Therefore, as described in the preceding paragraphs, the traditional traffic allocation system is both unsafe and inefficient enough. Because pedestrians cross the road while vehicle traffics, including turn traffics, proceed, it is likely that pedestrian and vehicle traffic could enter the same space at the same time to cause collision. Both pedestrian and vehicles in the intersection are required to reduce their speed to observe other traffics to avoid accident. Lower speed in passing the intersection reduces the efficiency of the whole traffic system. In addition, U turn in the system is sometimes not allowed because it would significantly increase the risk of traffic accident.
The present system of “Red/Green/Yellow” signal combination is not a perfect traffic control method as it may result in many accidents, especially during the signal change interval from yellow and following all-red periods.

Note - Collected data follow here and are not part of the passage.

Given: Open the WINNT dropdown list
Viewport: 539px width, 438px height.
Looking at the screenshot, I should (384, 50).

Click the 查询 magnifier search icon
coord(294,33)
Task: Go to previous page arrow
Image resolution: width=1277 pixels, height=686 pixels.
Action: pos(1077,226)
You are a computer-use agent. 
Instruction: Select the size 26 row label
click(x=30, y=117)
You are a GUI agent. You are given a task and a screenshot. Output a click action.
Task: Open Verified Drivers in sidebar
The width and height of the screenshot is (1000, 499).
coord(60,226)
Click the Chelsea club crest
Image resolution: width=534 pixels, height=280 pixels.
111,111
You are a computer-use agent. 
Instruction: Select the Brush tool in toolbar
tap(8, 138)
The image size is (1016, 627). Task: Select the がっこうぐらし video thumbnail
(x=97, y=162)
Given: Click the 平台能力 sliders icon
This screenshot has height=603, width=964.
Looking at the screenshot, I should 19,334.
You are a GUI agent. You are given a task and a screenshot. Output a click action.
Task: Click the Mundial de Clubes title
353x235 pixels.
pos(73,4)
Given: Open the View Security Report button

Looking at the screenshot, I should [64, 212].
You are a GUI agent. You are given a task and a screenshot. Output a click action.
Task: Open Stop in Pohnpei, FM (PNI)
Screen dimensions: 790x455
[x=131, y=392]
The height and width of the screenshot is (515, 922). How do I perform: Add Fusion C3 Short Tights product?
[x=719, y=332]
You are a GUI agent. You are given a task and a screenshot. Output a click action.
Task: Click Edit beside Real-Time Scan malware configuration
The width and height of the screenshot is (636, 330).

In the United States and most countries, the sequence of traffic signal is red, green, and yellow. Generally, at the end of green light time, vehicles are more likely to proceed as a free flow, which means vehicles are often moving at high speed. Inevitably, when the signal of yellow light is starting, vehicle drivers often have a special difficulty, particularly at intersections of arterial roads where speed limit may be as high as 50 mph. Drivers may experience uncertainty to make a proper decision: while to continue proceeding may result a red-light running, yet at the same time it is also difficult to stop properly because an abrupt stop may cause rear-end crashes. This special difficulty is known as “dilemma zone” problem.
The Institute of Transportation Engineers (ITE) handbook defines a “dilemma zone” as a range, in which a vehicle approaching the intersection during the interval of yellow light can neither safely clear the intersection, nor stop comfortably behind the stop-line. According to information provided by Federal Highway Administration (FHWA), research has found that more than 50% of red-light violations happen within the first 0.5-seconds of the red signal indication and 94.2% of red-light violations occur within the 2.0-seconds of the red-light onset. It can be convincingly reasoned that among in all violations of red light, deliberate violations of red light (after 2 seconds of red-light onset) only accounts a tiny percentage hence almost all red-light violations would be entirely avoided if the dilemma zone problem could be satisfactorily solved.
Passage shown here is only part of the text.